Why Qualifying May Not Mean Much This Weekend In Vegas

First off, this could be a completely moot point based off the weather forecast that is out for Saturday. If mother nature rears her ugly head Saturday at the Las Vegas Motor Speedway, then this whole story if for not and would be revisited on the next impound race.

But, if weather does cooperate and all 38 NASCAR Cup Series drivers do get to take to the 1.5-mile Nevada race track on Saturday afternoon for qualifying to set the field for Sunday’s Pennzoil 400 (3:30 p.m. ET/FOX/PRN), then this point is completely relevant — race setups vs. qualifying setups.

See, we found a big trend on impound races last year and that’s the drivers that elected for race speed over qualifying speed, may have gave up a good starting spot, but they were up front when it mattered the most – the end.

Monster Energy NASCAR Cup Series South Point 400
LAS VEGAS, NEVADA – SEPTEMBER 15: Clint Bowyer, driver of the #14 Toco Warranty Ford, takes the green flag to start the Monster Energy NASCAR Cup Series South Point 400 at Las Vegas Motor Speedway on September 15, 2019 in Las Vegas, Nevada. (Photo by Matt Sullivan/Getty Images)

An impound race means, the drivers will have two practices, the only two practices of the weekend by the way, on a Friday. Then, they’ll qualify on Saturday and the cars will be impounded until the race on Sunday. That means, once they qualify, you can’t touch them. You essentially race what you qualified on.

Last year, we thought track position at most places would be a bigger key than faster race pace and at some venues it was. But, on 1.5-mile tracks and even some short tracks, qualifying with a good “race car” and not necessarily a fast short run car, was the equation for success.

Just look at the starting positions of the top five finishes in last year’s playoff race in Vegas. 24th, 3rd, 18th, 8th and 23rd respectively. What about sixth through 10th?

19th, 14th, 15th, 22nd and 17th respectively.

Eight of the top 10 finishers came from Row 7 on back. That’s saying something. Qualifying was a bit of fools gold.

See, the Stewart-Haas Racing cars grabbed the top four starting spots last September. They elected for qualifying speed in hoping that the weekend’s race on the 1.5-mile track would reward clean air. The others went for true race pace.

You can tell which strategy worked.

That’s why Kevin Harvick’s runner-up result was eye opening. He and his team made the right amount of adjustments all night to be the only guy that started five to nab a top 10 at the end of the race.
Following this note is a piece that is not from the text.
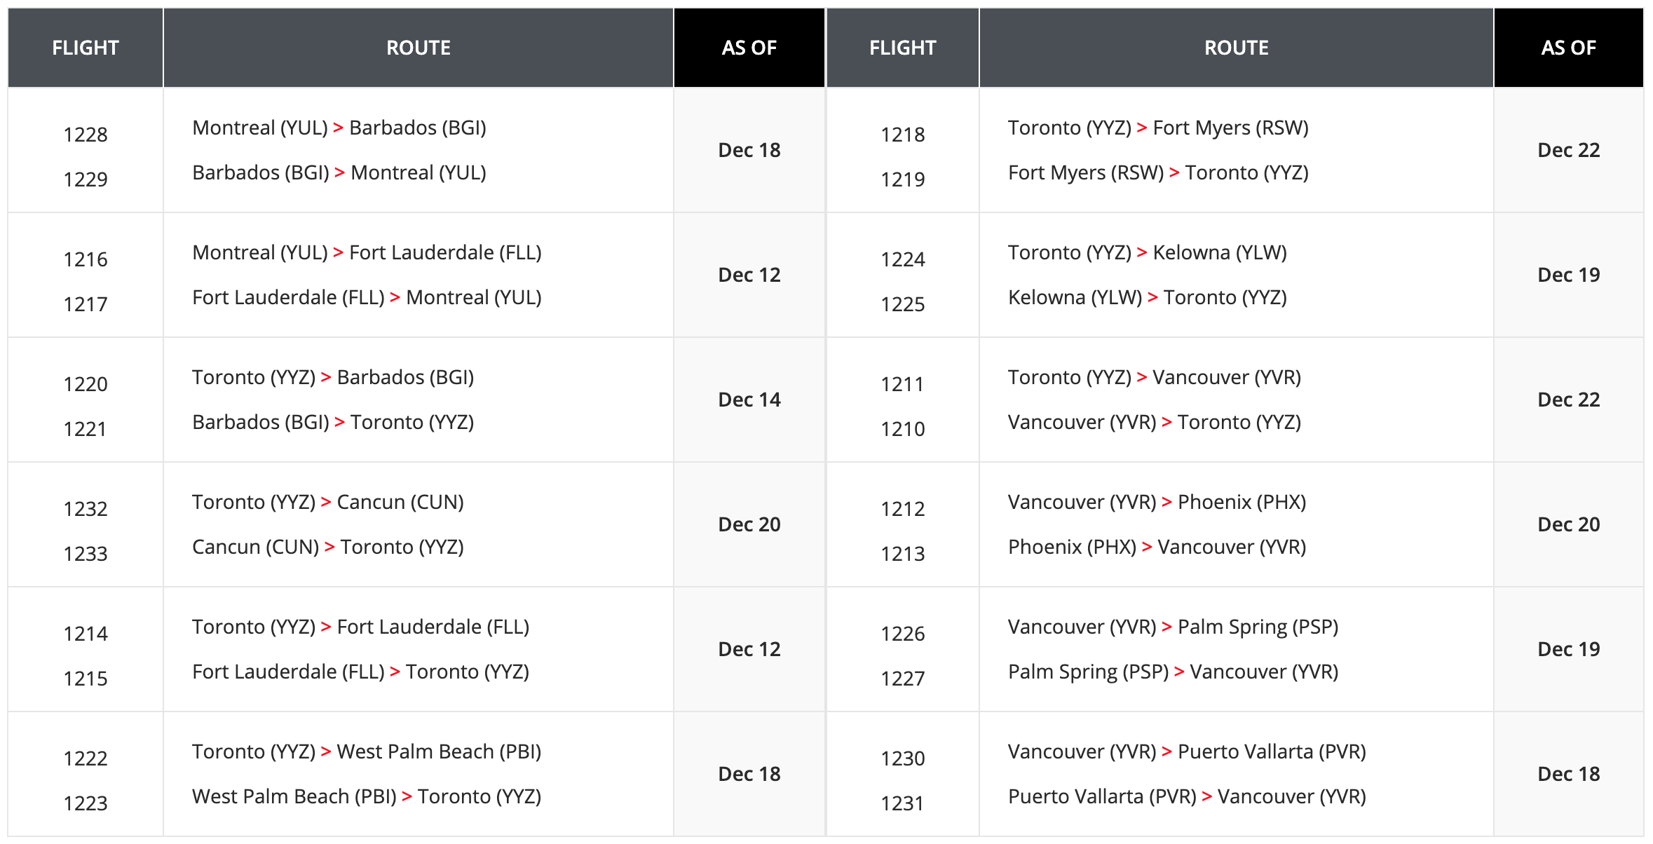Click the red arrow in Toronto to Cancun route
The height and width of the screenshot is (844, 1653).
326,503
“We always want to win, but these guys just did a great job,” Harvick said after scoring his third top four in the last four Vegas races last September. “We were way off when we got here this weekend and they just kept working. We qualified well, weren’t where we wanted to be when we started the race, got stage points and led there late and gave us an opportunity. I knew the Gibbs cars would be tough and Martin (Truex Jr.) was just so tough in the second half of the run. He had made up that ground and was able to stay close to us.”

Look at what race winner Martin Truex Jr. had to say.

“We took a gamble and qualified 24th and for a while there, it wasn’t looking too smart with the 4 (Kevin Harvick) out there in front,” said Truex. “But we got the right adjustments at the end, had a great car all day long.”

Clint Bowyer earned his first pole since 2007 and just the third of his career on Saturday but his race car was junk on Sunday. He’d come home 25th.

“We just weren’t very good tonight,” Bowyer said after his string of three straight top 10 finishes came to an end. “We were just off. Off in all areas.”

The third SHR driver in Aric Almirola was happy with stage points but admitted his car fell off like his teammates as the race went on.

“The car wasn’t 100% perfect and we still managed to go up there and lead the race and score stage points,” Almirola said. “I think we finished third in Stage 1 and scored a fair amount of stage points. After Stage 1 we kind of lost the handle on the car and lost some track position and it because even more of a handful. We dug deep and fought hard and got out of here with a decent finish. Our Smithfield Ford Mustang showed some signs of strength tonight and we just lost a little bit of the handle on it.”

The same can be said for what happened on the other impound races after that. The drivers that elected for qualifying speed struggled to contend in the race itself.

In Richmond, the very next week following Vegas last year, only two of the top six finishers even started inside of the top five.

In Kansas, another 1.5-mile track like Vegas that also was an impound race, the starting spots of the top 10 finishers were – 23rd, 14th, 18th, 15th, 25th, 11th, 20th, 21st, 40th and 12th.

11th through 18th? 16th, 28th, 26th, 5th, 27th, 19th, 29th and 22nd.

Just one car that started in the top 10 finished in the top 18.

This weekend is an impound race. They’ll practice twice on Friday, qualify on Saturday, race on Sunday.